According to the WHO Classification of Hematopoietic and Lymphoid Neoplasms 2008, myeloproliferative neoplasms are divided into categories by diagnostic characteristics as follows:
Chronic myeloid leukemia
Chronic myeloid leukemia (CML) with the defining translocation t(9;22); Philadelphia chromosome
Essential thrombocythemia
Essential thrombocythemia (ET) is associated with the JAK2 V617F mutation in up to 55% of cases and with an MPL (thrombopoietin receptor) mutation in up to 5% of cases:
Cellular phase – increased large megakaryocytes with fibrosis and little increase in other bone marrow elements
Fibrotic phase – collagenous fibrosis with lack of marrow elements
These disorders are still being revised according to more specific genetic mutations and how often patients end in a fibrotic marrow event.
Polycythemia Vera
Polycythemia vera (PV) is associated most often with the JAK2 V617F mutation in greater than 95% of cases, whereas the remainder has a JAK2 exon 12 mutations:
Cellular phase – increased megakaryocytes which cluster, reticulin fibrosis, later trichrome fibrosis, and increased myeloid and erythroid precursors
Fibrotic phase – collagenous fibrosis with lack of marrow elements
Primary myelofibrosis
Primary myelofibrosis (PMF) is associated with the JAK2V617F mutation in up to 50% of cases, the JAK2 exon 12 mutations in 1-2% of cases, and the MPL (thrombopoietin receptor) mutation in up to 5% of cases:
Prefibrotic/cellular phase – increased, small and atypical megakaryocytes which cluster, reticulin fibrosis, later trichrome (collagenous) fibrosis, and increased myeloid precursors
Fibrotic phase – collagenous fibrosis with lack of marrow elements
Treatment
While investigational drug therapies exist, no curative drug treatment exists for any of the MPDs.
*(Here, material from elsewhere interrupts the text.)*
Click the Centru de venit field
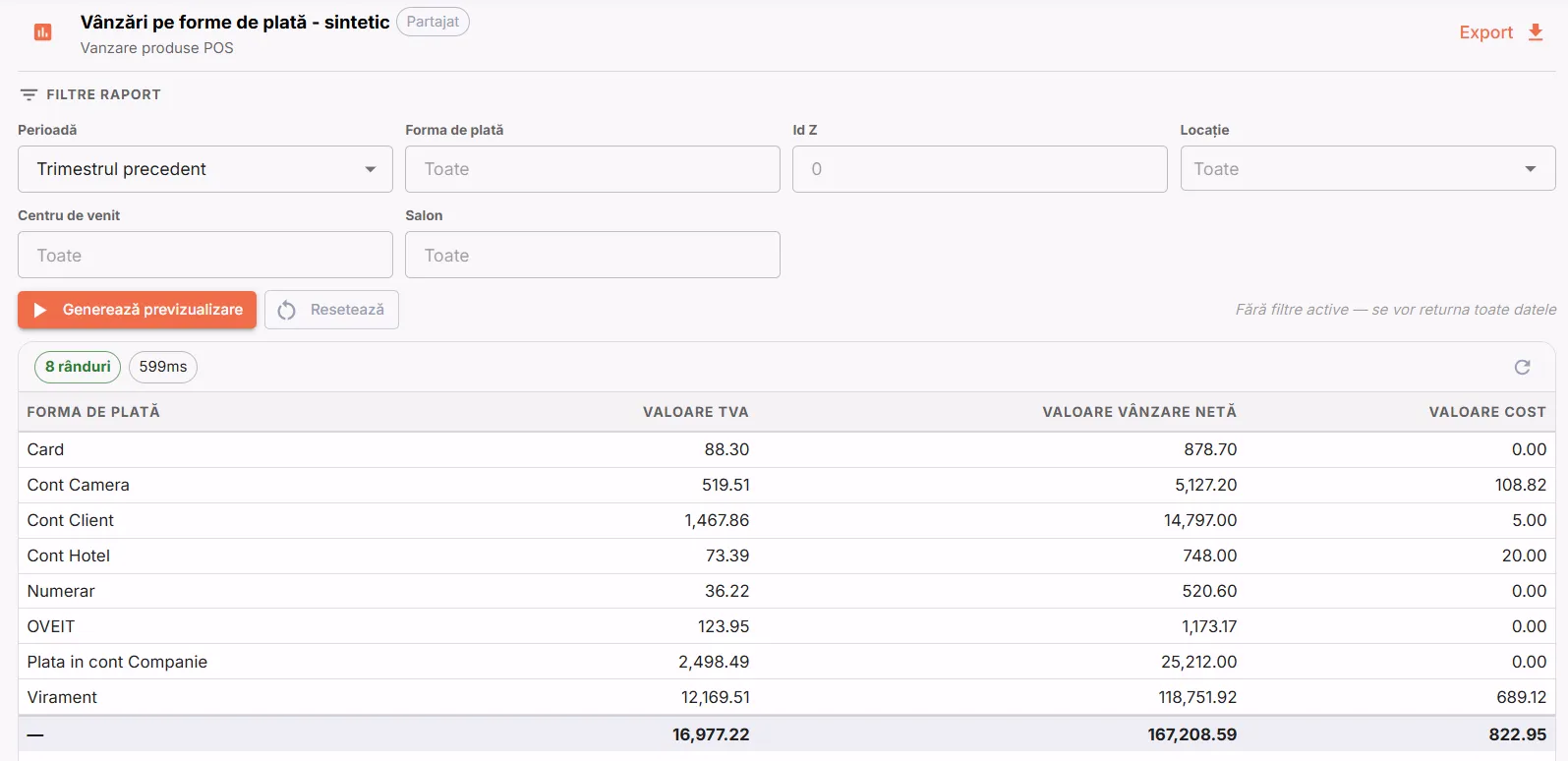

The goal of treatment for ET and PV is the prevention of thrombohemorrhagic complications. The goal of treatment for MF is the amelioration of anemia, splenomegaly, and other symptoms. Low-dose aspirin is effective in PV and ET. Tyrosine kinase inhibitors like imatinib have improved the prognosis of CML patients to near-normal life expectancy.
Recently, a JAK2 inhibitor, namely ruxolitinib, has been approved for use in primary myelofibrosis. Trials of these inhibitors are in progress for the treatment of the other myeloproliferative neoplasms.